Another thing I MUST point out. I have noticed that things have changed a bit since I no longer live at home. Once the begging of credit was the domain of women. Now it seems that men have taken over the reins.
I live in Florida where the minimum wage is somewhere around US$8.50 an hour, which equates to roughly US$340 for a 40-hour work week, before taxes. In Florida that is what we call trump change. A man cannot feed his family on that money. So many immigrants who have no qualifications and did not arrive on the US shores during the halcyon days when it was easier to eke out a decent living are forced to work two or sometimes three jobs, just to make ends meet.
So please do not kill that lady too quickly. Most likely she is doing a job or two which most Jamaicans would turn up their noses at in their homeland. It is from that point of view that the woman was making her statement. Life is hard here in the US and many Jamaicans save for two or three years just to make that trip back home to savour some good food, have a nice time and reconnect with their loved ones.
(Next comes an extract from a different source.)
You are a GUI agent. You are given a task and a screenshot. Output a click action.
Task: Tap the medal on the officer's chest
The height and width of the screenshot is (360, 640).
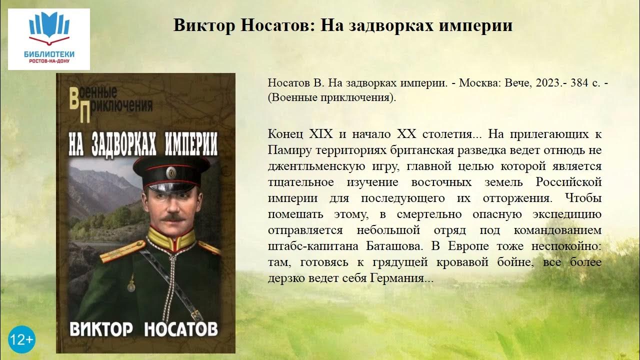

It must also be said that some persons who live abroad come home and send the wrong message. Those are the ones who spend heavily, party hard and make it seem as if America is heaven. Nothing could be further from the truth.
Jamaica is the only heaven on earth. Most Jamaicans just don’t know it and those of us who do mostly live outside of the country.
My fellow Jamaicans, do not curse at me because my thoughts may not be what you want to hear. Look into these words. If someone comes from America and gives you anything, no matter how small it may seem, be very grateful. They may have cleaned filth and suffered indignity to earn the money to buy it.
Jamaicans at home, take it from one who has lived most of my life there and who intends to return for good sooner than you may think. Jamaica life better than foreign.
As Tinga Stewart say - No weh nuh better dan yard.
That is my view from the outside
Karyl Walker is a multi-award-winning journalist who has worked for Loop Jamaica, the Jamaica Observer, the RJR Communications Group and Nationwide Radio among other media entities. He now resides in South Florida.